Yellow birds de Kevin Powers

« Je ne pensais plus beaucoup à Malik par la suite. Il n’était qu’un personnage secondaire dont l’existence et la disparition ne faisaient que confirmer que j’étais encore en vie. Je n’aurais pas pu le formuler à l’époque, mais j’étais entraîné pour croire que la guerre fédérait tout le monde. Qu’elle rassemblait les gens plus que toute autre activité humaine. Tu parles. La guerre fabrique surtout des solipsistes : comment vas-tu me sauver la vie aujourd’hui ? En mourant, peut-être. Si tu meurs, j’ai plus de chance de rester en vie. Tu n’es rien, voilà le secret : un uniforme dans une mer de nombres, un nombre dans une mer de poussière. Et nous, nous pensions d’une certaine façon que ces nombres représentaient notre insignifiance. Nous nous disions que si nous demeurions ordinaires, nous n’allions pas mourir. »

Al Tafar, province de Ninawa, Irak, 2004. La mort est omniprésente dans le paysage, lui donnant la fixité d’un monument funéraire, que ce soit « la chaleur » qui « blanchissait les plaines » ou bien ces « immeubles couleur de craie » dans lesquels se réfugient les Irakiens quand les soldats américains patrouillent.

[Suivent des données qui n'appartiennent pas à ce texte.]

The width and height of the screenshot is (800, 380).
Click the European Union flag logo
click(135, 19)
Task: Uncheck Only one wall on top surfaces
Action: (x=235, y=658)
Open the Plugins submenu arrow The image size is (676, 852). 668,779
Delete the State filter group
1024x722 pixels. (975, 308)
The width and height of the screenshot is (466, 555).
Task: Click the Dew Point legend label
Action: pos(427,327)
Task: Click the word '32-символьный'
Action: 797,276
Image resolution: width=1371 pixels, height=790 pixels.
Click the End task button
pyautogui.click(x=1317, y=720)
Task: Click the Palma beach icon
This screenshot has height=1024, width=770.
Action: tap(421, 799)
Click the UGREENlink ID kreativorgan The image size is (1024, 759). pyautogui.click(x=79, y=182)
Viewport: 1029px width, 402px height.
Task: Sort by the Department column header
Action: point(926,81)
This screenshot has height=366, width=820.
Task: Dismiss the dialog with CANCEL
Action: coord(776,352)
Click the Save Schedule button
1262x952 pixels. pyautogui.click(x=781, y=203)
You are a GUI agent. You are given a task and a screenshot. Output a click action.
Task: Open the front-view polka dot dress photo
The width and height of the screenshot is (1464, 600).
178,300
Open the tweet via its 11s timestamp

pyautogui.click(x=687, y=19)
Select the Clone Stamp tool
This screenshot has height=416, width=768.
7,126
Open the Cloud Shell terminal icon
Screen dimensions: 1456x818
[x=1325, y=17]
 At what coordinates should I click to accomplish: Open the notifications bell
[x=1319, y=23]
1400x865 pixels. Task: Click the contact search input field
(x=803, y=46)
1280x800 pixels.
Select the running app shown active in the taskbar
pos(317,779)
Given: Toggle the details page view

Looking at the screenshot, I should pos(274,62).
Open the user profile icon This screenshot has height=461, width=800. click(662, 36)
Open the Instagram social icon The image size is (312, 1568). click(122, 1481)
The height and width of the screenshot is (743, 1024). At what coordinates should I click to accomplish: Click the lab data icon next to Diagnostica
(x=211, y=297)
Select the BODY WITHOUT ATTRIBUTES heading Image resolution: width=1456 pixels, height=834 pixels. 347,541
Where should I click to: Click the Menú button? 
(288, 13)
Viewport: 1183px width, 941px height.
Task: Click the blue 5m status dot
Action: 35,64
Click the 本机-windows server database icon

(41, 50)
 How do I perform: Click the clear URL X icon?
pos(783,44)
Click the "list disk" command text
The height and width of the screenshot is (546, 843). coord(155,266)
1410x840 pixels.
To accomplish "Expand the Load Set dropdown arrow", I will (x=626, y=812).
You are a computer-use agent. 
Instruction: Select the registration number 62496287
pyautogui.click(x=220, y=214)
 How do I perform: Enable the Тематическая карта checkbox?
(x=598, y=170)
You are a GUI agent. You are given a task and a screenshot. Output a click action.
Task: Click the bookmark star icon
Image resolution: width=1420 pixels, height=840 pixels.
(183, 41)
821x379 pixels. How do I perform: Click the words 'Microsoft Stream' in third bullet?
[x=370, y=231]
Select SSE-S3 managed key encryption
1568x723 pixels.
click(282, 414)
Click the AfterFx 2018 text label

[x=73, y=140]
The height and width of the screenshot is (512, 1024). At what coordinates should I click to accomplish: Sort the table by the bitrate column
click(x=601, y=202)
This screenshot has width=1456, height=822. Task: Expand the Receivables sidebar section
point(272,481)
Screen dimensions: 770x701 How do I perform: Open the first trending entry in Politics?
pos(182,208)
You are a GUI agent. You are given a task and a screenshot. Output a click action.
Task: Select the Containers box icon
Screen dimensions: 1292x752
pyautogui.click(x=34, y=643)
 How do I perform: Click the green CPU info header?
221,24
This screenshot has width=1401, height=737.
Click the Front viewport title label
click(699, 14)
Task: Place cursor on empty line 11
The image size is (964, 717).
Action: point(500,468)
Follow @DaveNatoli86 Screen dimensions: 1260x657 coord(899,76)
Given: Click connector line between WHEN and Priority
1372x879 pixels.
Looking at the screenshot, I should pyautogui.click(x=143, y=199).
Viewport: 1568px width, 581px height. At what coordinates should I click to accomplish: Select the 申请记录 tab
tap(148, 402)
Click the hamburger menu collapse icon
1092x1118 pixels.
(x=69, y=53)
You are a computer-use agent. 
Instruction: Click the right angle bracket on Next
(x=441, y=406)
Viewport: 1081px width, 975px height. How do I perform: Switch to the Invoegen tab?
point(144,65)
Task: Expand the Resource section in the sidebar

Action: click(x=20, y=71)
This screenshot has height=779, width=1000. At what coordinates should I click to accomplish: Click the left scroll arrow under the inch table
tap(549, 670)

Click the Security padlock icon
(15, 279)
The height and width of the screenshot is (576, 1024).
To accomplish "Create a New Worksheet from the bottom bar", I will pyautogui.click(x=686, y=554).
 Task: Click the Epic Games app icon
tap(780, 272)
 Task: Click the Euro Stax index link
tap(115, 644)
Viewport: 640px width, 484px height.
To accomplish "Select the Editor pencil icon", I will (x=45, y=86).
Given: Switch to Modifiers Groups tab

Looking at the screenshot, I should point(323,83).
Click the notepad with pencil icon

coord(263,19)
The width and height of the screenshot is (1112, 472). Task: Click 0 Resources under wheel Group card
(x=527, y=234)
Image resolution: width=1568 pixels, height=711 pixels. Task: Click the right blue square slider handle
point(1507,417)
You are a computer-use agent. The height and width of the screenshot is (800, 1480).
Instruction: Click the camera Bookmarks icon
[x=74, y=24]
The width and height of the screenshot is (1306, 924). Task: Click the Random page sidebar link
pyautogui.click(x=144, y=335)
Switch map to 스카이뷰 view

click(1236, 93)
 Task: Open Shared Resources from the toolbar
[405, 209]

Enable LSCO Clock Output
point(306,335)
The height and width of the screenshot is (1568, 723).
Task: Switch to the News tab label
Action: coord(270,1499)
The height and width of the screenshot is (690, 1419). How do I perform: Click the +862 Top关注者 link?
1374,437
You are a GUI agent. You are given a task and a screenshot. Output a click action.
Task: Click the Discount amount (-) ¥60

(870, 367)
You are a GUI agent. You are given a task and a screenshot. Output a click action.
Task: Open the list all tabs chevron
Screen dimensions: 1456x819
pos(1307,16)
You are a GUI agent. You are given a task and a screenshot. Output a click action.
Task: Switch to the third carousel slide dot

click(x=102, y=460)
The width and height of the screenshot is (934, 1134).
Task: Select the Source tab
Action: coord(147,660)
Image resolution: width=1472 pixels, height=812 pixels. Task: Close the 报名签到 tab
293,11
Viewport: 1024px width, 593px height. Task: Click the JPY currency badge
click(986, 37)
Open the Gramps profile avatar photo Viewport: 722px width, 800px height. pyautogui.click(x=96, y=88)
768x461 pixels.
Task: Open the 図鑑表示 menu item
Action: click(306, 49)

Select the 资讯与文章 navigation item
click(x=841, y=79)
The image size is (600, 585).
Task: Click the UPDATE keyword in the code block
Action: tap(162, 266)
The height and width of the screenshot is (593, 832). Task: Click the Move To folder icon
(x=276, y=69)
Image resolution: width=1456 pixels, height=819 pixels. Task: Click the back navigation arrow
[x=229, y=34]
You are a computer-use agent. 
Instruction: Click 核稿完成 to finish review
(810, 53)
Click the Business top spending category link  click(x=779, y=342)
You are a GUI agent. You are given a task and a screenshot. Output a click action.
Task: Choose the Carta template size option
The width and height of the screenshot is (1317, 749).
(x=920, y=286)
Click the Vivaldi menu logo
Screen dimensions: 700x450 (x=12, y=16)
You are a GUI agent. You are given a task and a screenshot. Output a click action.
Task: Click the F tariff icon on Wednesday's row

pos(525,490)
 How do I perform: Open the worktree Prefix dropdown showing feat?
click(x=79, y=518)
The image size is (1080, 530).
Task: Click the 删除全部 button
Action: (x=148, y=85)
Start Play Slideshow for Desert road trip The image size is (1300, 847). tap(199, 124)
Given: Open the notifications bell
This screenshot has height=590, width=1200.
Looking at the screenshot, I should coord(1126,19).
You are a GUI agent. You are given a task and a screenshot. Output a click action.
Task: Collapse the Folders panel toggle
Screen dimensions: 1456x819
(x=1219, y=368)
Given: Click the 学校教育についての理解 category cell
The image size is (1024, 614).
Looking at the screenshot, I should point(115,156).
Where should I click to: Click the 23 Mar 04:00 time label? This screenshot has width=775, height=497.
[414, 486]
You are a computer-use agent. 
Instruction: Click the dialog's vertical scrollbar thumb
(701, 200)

La mort, toujours, à l’horizon, au-delà du soleil qui poudroie, aussi loin que le regard porte, en ligne de mire, comme seule perspective pour le sergent Sterling et les soldats Bartle et Murphy, respectivement 21 et 18 ans. Tuer ou être tué comme unique credo. Et vivre avec ça, le doigt sur la gâchette. « Il y a des gens qui ne s’en sortent pas. Tu ferais mieux de t’habituer à l’idée que Murph est un homme mort », dit Sterling à Bartle, avant d’ajouter : « […] si tu rentres aux États-Unis dans ta tête avant que tes fesses soient là-bas, tu es un putain d’homme mort ». Le GI, ce mort-vivant.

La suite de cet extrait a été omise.